14.2.07

Prisão domiciliária

Desde o início da adolescência que nunca passei tanto tempo em casa. Há três ou quatro ou cinco anos, nunca estava em casa, ia a casa dormir ou trabalhar no computador e pouco mais. Agora, estou sempre em casa. Trabalho, descanso, como, faço tudo em casa. Estou murado, barricado, isolado, como quem tem uma doença contagiosa. A minha vida antiga está-me interdita, estudo mapas da cidade para encontrar saídas e desvios quando saio de casa, corro de um lado para o outro, estou na rua como quem é procurado pela polícia. Em casa, posso fazer o que quiser, mas não acontece nada. Não me acontece nada. É uma prisão domiciliária e um hospital de campanha, um asilo de lunáticos e um mosteiro de contemplativos. Conheço agora intimamente as lâmpadas, os lambris, as torneiras, as franjas do tapete, a perna da mesa, uma pequena falha numa parede, o toalheiro, a esquina lascada do frigorífico, o barulho das molas, a chuva na varanda, a persiana que deixa escapar alguma luz, o crocitar do esquentador, o armário dos cobertores, a caixa das bolachas, a mesa de cabeceira, o cheiro das almofadas, o pó na televisão, os discos arrumados na letra errada, os cadernos pretos e os castanhos, o cortinado do chuveiro, as colheres de sopa e as colheres de sobremesa. Conheço isto como nunca conheci, como se antes fossem coisas que sabia vagamente e agora fossem coisas que fixo minuciosamente.

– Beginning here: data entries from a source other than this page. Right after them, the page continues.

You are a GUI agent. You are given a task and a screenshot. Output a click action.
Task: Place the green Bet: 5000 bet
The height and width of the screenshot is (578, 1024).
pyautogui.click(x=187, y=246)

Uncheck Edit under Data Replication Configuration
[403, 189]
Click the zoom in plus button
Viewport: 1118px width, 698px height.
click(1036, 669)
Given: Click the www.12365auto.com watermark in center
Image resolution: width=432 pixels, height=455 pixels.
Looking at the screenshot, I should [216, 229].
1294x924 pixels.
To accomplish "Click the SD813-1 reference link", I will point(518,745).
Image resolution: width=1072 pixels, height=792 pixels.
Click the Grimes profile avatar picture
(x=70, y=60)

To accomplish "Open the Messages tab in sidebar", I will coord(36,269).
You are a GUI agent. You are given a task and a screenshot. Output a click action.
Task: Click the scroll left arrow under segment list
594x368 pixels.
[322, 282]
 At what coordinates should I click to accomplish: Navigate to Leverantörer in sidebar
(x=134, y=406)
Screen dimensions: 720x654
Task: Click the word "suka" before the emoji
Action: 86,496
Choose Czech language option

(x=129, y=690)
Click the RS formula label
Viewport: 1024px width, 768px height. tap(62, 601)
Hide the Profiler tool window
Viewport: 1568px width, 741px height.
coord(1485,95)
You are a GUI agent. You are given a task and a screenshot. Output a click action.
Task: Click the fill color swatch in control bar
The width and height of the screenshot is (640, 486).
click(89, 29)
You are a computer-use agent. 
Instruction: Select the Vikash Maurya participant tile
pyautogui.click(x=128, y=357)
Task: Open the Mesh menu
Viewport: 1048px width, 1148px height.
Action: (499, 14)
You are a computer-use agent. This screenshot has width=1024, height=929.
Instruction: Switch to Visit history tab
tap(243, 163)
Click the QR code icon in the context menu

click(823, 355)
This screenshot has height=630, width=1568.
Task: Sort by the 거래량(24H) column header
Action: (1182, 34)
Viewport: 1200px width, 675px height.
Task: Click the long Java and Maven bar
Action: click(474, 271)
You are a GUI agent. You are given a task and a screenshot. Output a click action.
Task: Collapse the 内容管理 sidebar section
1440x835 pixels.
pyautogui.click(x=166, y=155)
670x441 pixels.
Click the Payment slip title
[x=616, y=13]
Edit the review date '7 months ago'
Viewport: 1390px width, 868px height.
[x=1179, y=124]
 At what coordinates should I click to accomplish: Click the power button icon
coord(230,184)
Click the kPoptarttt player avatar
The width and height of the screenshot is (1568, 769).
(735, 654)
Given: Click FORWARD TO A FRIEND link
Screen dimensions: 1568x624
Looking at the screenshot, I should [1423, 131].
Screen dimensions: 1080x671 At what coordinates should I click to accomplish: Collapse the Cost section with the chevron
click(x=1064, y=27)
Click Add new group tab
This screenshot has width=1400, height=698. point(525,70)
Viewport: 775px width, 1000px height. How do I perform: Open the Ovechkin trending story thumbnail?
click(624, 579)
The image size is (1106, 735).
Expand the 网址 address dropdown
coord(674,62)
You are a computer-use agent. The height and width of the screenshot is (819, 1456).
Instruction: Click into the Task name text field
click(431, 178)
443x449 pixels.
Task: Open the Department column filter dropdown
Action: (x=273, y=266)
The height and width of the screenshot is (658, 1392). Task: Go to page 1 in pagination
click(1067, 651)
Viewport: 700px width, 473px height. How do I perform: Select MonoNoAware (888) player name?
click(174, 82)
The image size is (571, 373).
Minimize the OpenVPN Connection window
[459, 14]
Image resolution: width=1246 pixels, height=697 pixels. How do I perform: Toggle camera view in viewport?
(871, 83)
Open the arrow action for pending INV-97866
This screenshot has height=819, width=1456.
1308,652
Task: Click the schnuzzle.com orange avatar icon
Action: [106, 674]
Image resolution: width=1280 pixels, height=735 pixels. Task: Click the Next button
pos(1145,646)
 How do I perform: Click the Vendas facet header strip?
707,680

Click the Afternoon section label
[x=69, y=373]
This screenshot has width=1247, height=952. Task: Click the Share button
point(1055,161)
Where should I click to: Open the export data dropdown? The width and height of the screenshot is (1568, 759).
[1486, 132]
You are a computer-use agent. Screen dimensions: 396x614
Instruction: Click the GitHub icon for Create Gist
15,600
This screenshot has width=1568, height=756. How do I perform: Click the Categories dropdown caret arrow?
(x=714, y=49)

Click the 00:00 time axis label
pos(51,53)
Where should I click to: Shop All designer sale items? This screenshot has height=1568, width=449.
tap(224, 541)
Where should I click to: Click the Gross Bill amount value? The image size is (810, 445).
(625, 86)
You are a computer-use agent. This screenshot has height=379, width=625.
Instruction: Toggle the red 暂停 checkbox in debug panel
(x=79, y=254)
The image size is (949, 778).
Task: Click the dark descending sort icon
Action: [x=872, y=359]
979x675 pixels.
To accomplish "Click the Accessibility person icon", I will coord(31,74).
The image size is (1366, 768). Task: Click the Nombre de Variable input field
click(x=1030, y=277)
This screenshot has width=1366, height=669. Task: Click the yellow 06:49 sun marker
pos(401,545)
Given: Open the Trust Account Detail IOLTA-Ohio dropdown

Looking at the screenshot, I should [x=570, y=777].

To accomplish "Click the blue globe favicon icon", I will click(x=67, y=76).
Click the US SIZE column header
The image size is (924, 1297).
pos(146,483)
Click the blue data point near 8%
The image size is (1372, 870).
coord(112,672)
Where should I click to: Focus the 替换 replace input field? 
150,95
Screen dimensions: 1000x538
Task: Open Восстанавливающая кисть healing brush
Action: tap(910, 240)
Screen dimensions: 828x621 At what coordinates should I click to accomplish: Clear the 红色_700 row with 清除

Estou em prisão domiciliária, com medos, com dúvidas, com achaques, estou em prisão pelos crimes que cometi e pelo crime que vou cometer, uma prisão antecipada, uma prisão amena, uma prisão insuportável, a prisão a que estou condenado pelo delito de ter falhado. E sei, no meio dos tristes objectos carcerários, que esta sentença é final. Desta sentença, ó meus amigos, não há recurso.